Anime Now! got to play the demo for Ni no Kuni II—the sequel to Level-5’s critically-acclaimed RPG—at Bandai Namco’s pre-show for Tokyo Game Show. Although it lasted only a few minutes, the demo showed me that it’s bringing back some classic RPG features while mixing it up for a new generation.
Full disclosure: I’ve never played the first Ni no Kuni.
Ni no Kuni II: Revenant Kingdom takes place hundreds of years after the events of Wrath of the White Witch, the first game in the series. It revolves around a boy named Evan who has been forced to become the king of the kingdom of Ding Dong Dell, a place inhabited by Grimalkins, a race of cat-like people. It used to be a peaceful kingdom, until Chudine (official name not confirmed), an ambassador to the Mou Kingdom (also not official) causes a coup d’état, making himself king instead and throwing the two kingdoms into chaos. The timid and kind Evan is forced to leave Ding Dong Dell and departs on an adventure to reunite the land of Ni no Kuni and create his own kingdom. The story is fresh, but also has the taste of a classic video game with its warring kingdoms and fantasy setting, making for nostalgia mixed with excitement for new innovations.

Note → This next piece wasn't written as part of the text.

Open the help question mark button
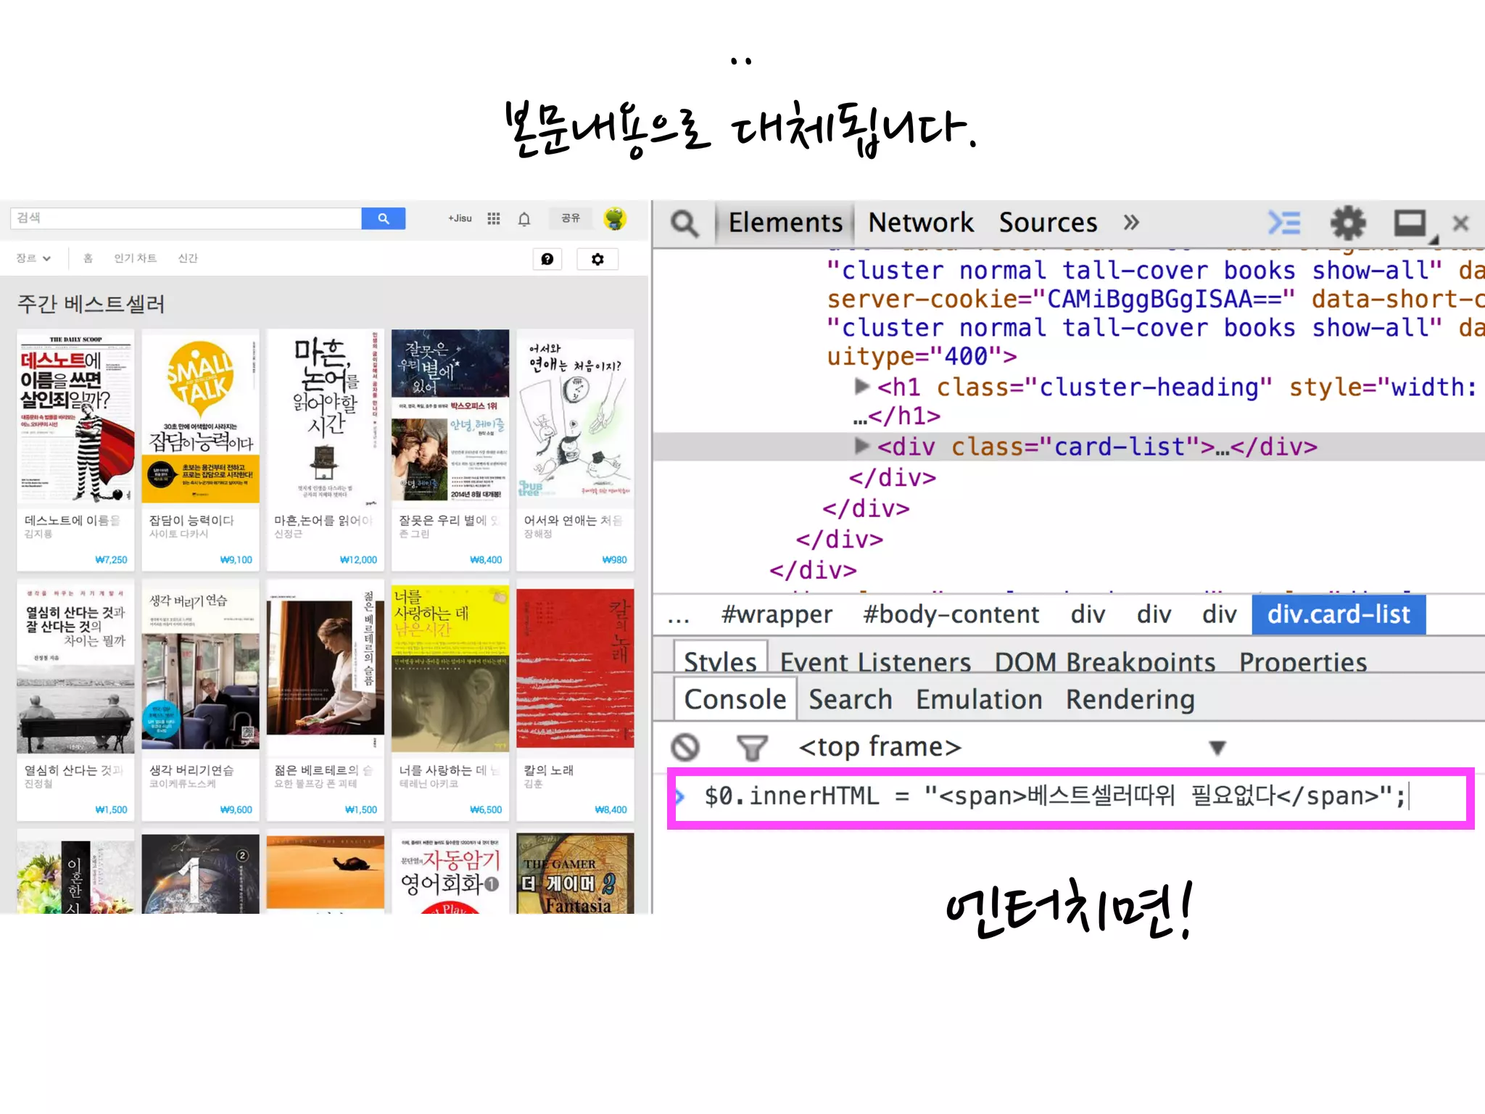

The demo featured a number of sections of the story to play a sample of. The one I chose was a mission in which the protagonist must go to save Tani, who is part of a band of pirates. The demo shows off the many ways Evan explores the world. Beginning in a peaceful pirate town, the player is able to talk with the townspeople. Moving onto the world map, Evan and his companion turn into “chibi” markers on the map, similar to the world map system from games like Tales of Symphonia and Final Fantasy VII. While traveling on the map, you can find treasure as well as monsters that can be encountered by coming in contact with their avatars.

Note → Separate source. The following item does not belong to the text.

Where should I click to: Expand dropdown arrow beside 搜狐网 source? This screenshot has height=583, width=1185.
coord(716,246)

This system hasn’t been used as much lately, mostly being replaced with “open world” areas in between towns and dungeons, and for games with smaller budgets, menus to jump to any area. But here’s the thing–done right, the world map system can work very well. Even better than open world, in fact. Open world can be very good, but less focus is put on every nook and cranny, leading to areas that look the same. In the case of Ni no Kuni II‘s world map, it’s easy to navigate through, and the vast landscapes are very memorable. It’s a welcome throwback to classic systems that really should make a comeback in more games.

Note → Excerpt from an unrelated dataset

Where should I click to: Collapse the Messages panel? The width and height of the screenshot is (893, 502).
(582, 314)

When entering dungeons, players can use their sword and spells freely, even outside of battle. Battle does not employ classic RPG menus like the first game, but instead is active combat in which the player controls Evan and defeats monsters using a combination of sword slashes for close-range combat and magic spells for long-range combat. Sometimes, enemies will be out of reach for sword attacks; in my case, wyverns would fly into the sky. To bring them back to the ground, I would have to shoot magic spells. It brings a variety to battle that can’t be found in just mashing the same button over and over again.
With smooth graphics, memorable character designs reminiscent of Studio Ghibli films, and throwbacks to classic RPG features of yore, I’m tempted to pick this game up myself when it comes out.
Ni no Kuni II will be released for the PlayStation 4 and computers via Steam on January 19, 2018.